In June, an Ontario Superior Court judge found Steven Snively, 55, and Christopher Marchant, 32, guilty of failing to provide the necessaries of life to Al-Hasnawi.
Al-Hasnawi was shot on Dec. 2, 2017, outside a mosque with one of his brothers and others. He later died in hospital. The shooting happened after he intervened when he saw two people accost an older man.
Snively and Marchant — the paramedics who attended the scene — testified in their trial that they believed Al-Hasnawi was shot with a BB gun. But they were wrong — it was a .22-calibre handgun, and the teenager died from internal bleeding about one hour later. Dale King, who shot Al-Hasnawi, was acquitted last year of second-degree murder in a decision now under appeal.
In the case involving Snively and Marchant, Justice Harrison Arrell ruled there was a "marked departure" from how a properly trained paramedic would have responded.
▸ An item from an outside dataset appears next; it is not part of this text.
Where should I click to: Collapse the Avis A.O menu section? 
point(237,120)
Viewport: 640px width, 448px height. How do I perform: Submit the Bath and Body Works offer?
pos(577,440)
The paramedics didn't identify the wound was a penetrating one, and participated in dangerous lifts to move Al-Hasnawi from the sidewalk, Arrell said.
Snively and Marchant also delayed leaving the scene down the street from the mosque in Hamilton's lower city.
The paramedics spent 23 minutes on scene that night; 17 of those minutes were in the back of the ambulance.
Arrell said the wait was "unjustified" and it was foreseeable the paramedics were risking Al-Hasnawi's life.
Crown attorneys Scott Patterson and Linda Shin had argued the paramedics ignored their training and departed from provincial standards. In closing arguments, they called the medical care the pair provided "grossly negligent."
But the defence said the paramedics were following unconscious biases that night, which led them astray in treating Al-Hasnawi.
They also said that while some of the paramedics' actions may have been mistakes, it didn't necessarily mean they were criminally responsible.
Snively and Marchant testified on their own behalf and said they thought Al-Hasnawi was experiencing a psychiatric emergency.
Arrell presided over the judge-alone trial, which started in November, 2020.